§ 12 BWO, Allgemeine Wahlbezirke

§ 12 BWO
Bundeswahlordnung (BWO)
Bundesrecht

Zweiter Abschnitt – Vorbereitung der Wahl → Erster Unterabschnitt – Wahlbezirke

Titel: Bundeswahlordnung (BWO)
Normgeber: Bund
Amtliche Abkürzung: BWO
Gliederungs-Nr.: 111-1-5
Normtyp: Gesetz

(1) 1Gemeinden mit nicht mehr als 2.500 Einwohnern bilden in der Regel einen Wahlbezirk. 2Größere Gemeinden werden in mehrere Wahlbezirke eingeteilt. 3Die Gemeindebehörde bestimmt, welche Wahlbezirke zu bilden sind.

(2) 1Die Wahlbezirke sollen nach den örtlichen Verhältnissen so abgegrenzt werden, dass allen Wahlberechtigten die Teilnahme an der Wahl möglichst erleichtert wird. 2Kein Wahlbezirk soll mehr als 2.500 Einwohner umfassen. 3Die Zahl der Wahlberechtigten eines Wahlbezirks darf nicht so gering sein, dass erkennbar wird, wie einzelne Wahlberechtigte gewählt haben.

(3) Die Wahlberechtigten in Gemeinschaftsunterkünften wie Lagern, Unterkünften der Bundeswehr, der Bundespolizei oder der Polizei sollen nach festen Abgrenzungsmerkmalen auf mehrere Wahlbezirke verteilt werden.

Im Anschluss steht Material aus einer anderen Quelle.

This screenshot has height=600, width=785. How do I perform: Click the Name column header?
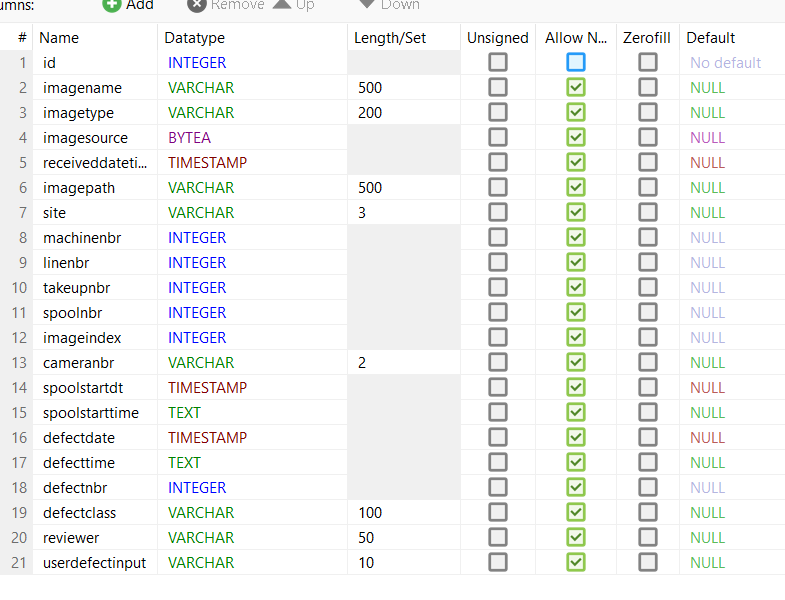(x=59, y=38)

(4) 1Der Kreiswahlleiter kann kleine Gemeinden und Teile von Gemeinden des gleichen Verwaltungsbezirks zu einem Wahlbezirk und Teile von Gemeinden, die von Wahlkreisgrenzen durchschnitten werden, mit benachbarten Gemeinden oder Teilen von Gemeinden eines anderen Verwaltungsbezirks zu einem Wahlbezirk vereinigen. 2Dabei bestimmt er, welche Gemeinde die Wahl durchführt.

Zu § 12: Geändert durch G vom 21. 6. 2005 (BGBl I S. 1818) und V vom 30. 6. 2005 (BGBl I S. 1951).